Estas casas de vacaciones, a pesar de la densidad de amistad que allí se comparte, no reciben apoyo de las autoridades públicas: el derecho de los niños y niñas a conocer los árboles, las ovejas, las vacas, a descubrir otros horizontes es un derecho inexistente para la infancia en situación de extrema pobreza. (…)

Esto es un hecho. En 1984, tras 25 años de lucha, aún no se ha reconocido el derecho de las familias más pobres al descanso, a un cambio de aires, a un tiempo de libertad y de reconstrucción.

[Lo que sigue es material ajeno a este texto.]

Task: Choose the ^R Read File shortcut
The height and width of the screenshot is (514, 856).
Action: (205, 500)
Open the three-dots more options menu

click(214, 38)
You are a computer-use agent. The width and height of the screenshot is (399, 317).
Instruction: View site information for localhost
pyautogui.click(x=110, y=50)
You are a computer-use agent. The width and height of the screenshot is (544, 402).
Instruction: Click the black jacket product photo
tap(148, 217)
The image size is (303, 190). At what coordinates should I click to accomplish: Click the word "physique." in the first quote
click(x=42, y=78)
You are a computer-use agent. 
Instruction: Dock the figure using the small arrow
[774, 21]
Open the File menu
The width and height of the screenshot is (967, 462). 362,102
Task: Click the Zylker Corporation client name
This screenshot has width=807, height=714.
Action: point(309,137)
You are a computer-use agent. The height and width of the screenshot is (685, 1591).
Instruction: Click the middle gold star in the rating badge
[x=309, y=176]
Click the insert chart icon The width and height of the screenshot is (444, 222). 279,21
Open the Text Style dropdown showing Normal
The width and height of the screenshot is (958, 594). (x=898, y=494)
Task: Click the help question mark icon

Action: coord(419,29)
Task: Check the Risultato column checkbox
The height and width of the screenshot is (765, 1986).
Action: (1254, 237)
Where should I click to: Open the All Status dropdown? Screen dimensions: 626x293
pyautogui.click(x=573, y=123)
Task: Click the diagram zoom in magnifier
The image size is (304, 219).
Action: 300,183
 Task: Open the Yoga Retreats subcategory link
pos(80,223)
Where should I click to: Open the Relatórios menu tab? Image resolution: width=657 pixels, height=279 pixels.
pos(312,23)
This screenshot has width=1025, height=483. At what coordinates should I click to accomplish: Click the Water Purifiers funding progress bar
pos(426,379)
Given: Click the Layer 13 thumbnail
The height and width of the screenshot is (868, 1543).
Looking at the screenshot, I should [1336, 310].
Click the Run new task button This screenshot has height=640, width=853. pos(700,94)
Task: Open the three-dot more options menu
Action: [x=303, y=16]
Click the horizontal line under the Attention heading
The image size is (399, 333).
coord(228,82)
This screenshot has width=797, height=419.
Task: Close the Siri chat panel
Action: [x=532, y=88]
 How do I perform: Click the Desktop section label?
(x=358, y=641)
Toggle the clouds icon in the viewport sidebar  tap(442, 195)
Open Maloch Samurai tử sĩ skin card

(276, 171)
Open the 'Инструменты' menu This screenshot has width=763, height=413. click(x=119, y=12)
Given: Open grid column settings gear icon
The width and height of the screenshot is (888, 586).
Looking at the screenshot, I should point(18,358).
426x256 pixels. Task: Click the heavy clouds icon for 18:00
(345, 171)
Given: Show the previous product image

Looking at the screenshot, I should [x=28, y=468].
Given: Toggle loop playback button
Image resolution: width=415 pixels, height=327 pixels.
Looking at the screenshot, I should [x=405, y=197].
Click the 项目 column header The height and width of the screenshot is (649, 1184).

Hoy en día, parece ser que los tiempos son demasiado difíciles para pensar en vacaciones, para ofrecer a los padres, madres, niños y niñas de las familias más cansadas y maltratadas por la vida, oportunidades para pensar que son seres humanos, seres que tienen derecho a pensar, a reír, a jugar, a maravillarse, en una palabra, a ser humanos.

La mayoría de las familias de nuestros países siguen aprovechando al menos una o dos semanas al año para alejarse de su rutina diaria, siempre llena de preocupaciones. Pero hay personas que llegan a decir que los desempleados están de vacaciones todo el año y que sería indecente pagarles días de descanso y alegría. «Si están cansados es de no hacer nada». ¿Es una cuestión de superficialidad, tal vez ironía? ¿El trabajador sin trabajo acaso no está, más que nadie, agotado, desanimado, desesperado?

El derecho a disfrutar de vacaciones es un derecho humano. No terminen este texto sin prometer que lucharán para que todas las familias, ricas y pobres, tengan la oportunidad de salir de su rutina diaria durante unas semanas para poderse descubrir más humanas.